Quick note: Monument Grills is offering our audience an exclusive discount!
Use the code: Eminence100
Assembly is where the weight works against you a bit, but to me that just proves how solid it is. The manual is easy to follow — standard numbered parts, lettered hardware — but plan on a second set of hands for a couple of steps, especially lifting the body onto the cart and getting the lid on.
We put ours together indoors, and that’s where the casters earn their keep. They’re heavy-duty, and once the grill was assembled it rolled right out of the room, through the doorway, and onto the deck without a fight.
The build and the features

This is a full stainless build — solid steel grates, a heavy lid, and enclosed cabinet doors underneath for storage.
The cooking area is big: about 860 square inches total, which Monument rates at roughly 35 burgers at once. If you’re feeding a crowd or batch-cooking your way through a freezer’s worth of food, that space is a real advantage.
Underneath you’ve got six main burners, plus a rear infrared burner and a sear side burner (we’ll get to those). The cast iron grates hold heat well and lay down clean sear marks. There’s also a removable round center section — that’s where the rotisserie and the cast iron sear grate drop in.
The smart side

The Eminence 605 has what Monument calls the Digitemp display. It shows grill temperature, reads out both meat probes, tracks your fuel level, and controls the lights. There’s a Bluetooth app so you can watch temps from your phone, and the knobs light up — they can shift color with the grill’s temperature, or just cycle through colors for looks.

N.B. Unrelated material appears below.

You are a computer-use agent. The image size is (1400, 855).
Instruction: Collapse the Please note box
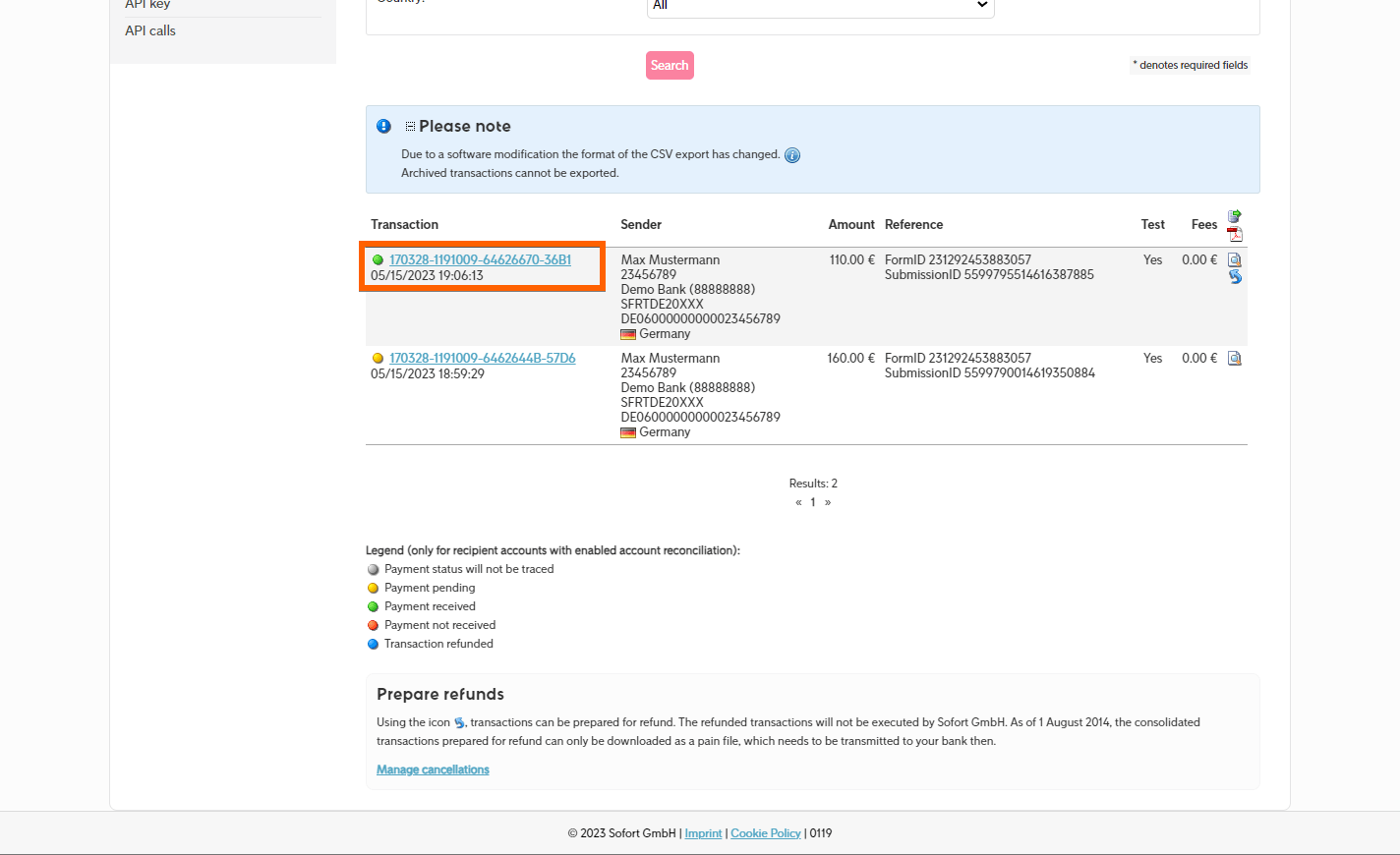coord(410,127)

It’s genuinely nice to use. Watching the probe temperature climb on the display instead of guessing takes a lot of the stress out of a long cook.
One thing to flag: while the display, lights, and ignition all run off that built-in battery, the rotisserie motor does need household power. It’s excellent for everyday cooking, but it’s the one feature that won’t run during an outage.

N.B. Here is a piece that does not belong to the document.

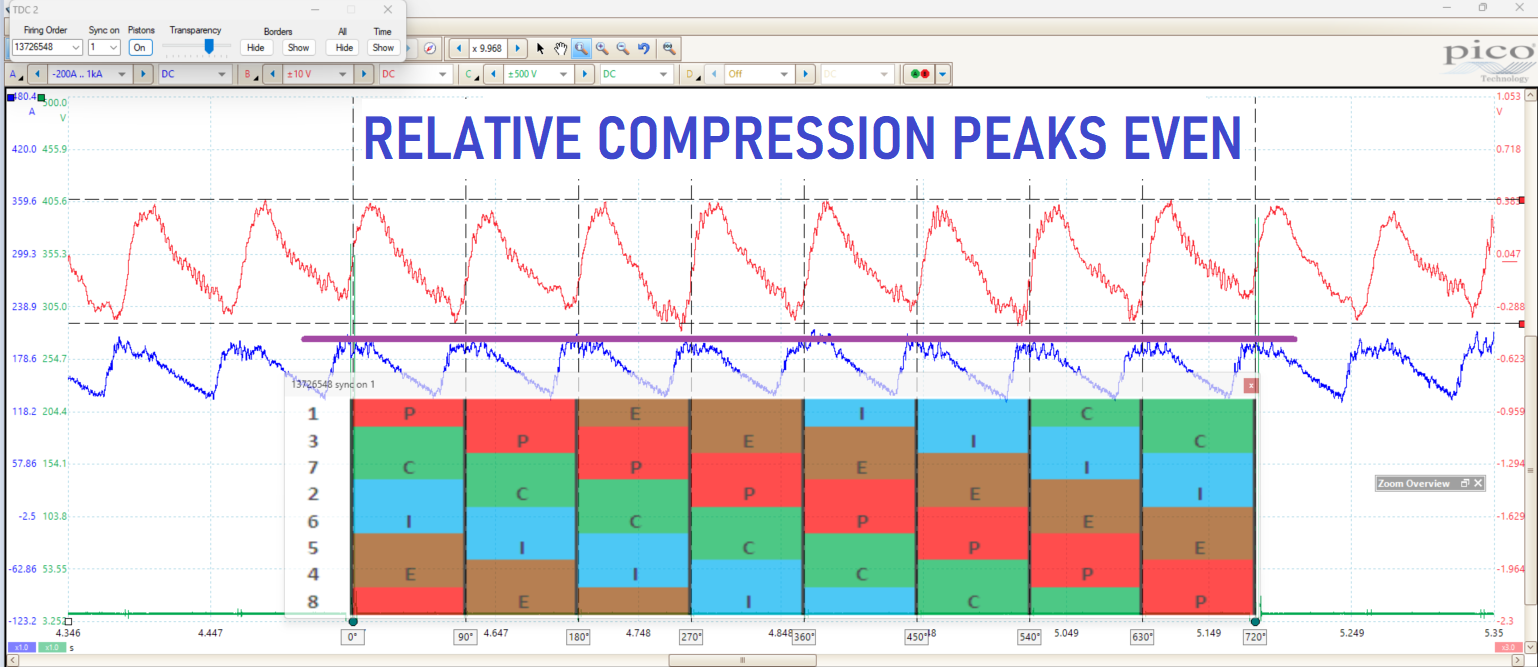Enable the marquee zoom selection tool
This screenshot has height=667, width=1538.
click(581, 47)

Everything else is gas. You can light the burners and cook a full meal with none of the electronics on. My advice — keep a long-reach lighter with your grill gear as a backup, and think of the screen and lights as everyday convenience rather than something the meal depends on.
Cooking on it

Heat first. Monument rates it at 89,000 BTUs across all the burners, and it climbs fast — they claim 800 degrees in about ten minutes, and in real use it does get screaming hot in a hurry. In a power-out scenario that speed matters; you’re not babysitting a slow grill while it burns through fuel.

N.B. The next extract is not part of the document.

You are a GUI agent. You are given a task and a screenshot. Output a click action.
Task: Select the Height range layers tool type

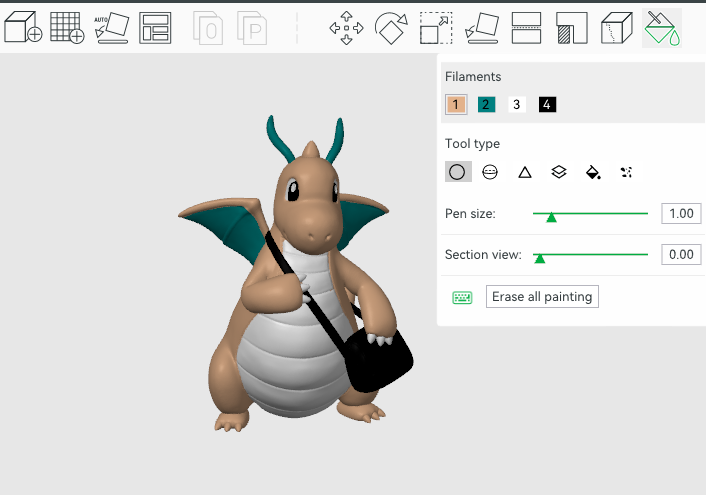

The six main burners give you real control across the surface. Run them all for a full load, or light just a couple of zones to save fuel when you’re only cooking for two. That flexibility is exactly what you want when fuel is something you’re rationing.
The sear side burner is the steakhouse trick. It’s a high-output infrared burner on the left shelf, and it gets hot enough to put a proper crust on a steak — the kind you usually can’t manage on a standard grate.
Heat distribution across the main grates looked very even, with no big cold corners, and the cast iron holds temperature when you open the lid — which is half the battle on a cold day.
And as the sun drops, the whole control panel glows, so you can actually see what you’re doing out there at night. For cooking after dark that’s more useful than it sounds, and it looks great too.
So, is it worth it?
The Eminence 605 is a big, well-built gas grill with more cooking power and smart features than we expected at the price.
For the everyday cook, it’s a lot of grill. But for the way we think about things here — keeping the ability to cook real meals when the grid goes quiet — it checks the box that matters most. It cooks on gas, with a propane option that makes it fully independent of the utility. The screen and the lights are a nice bonus on a normal night, and no loss at all on a hard one!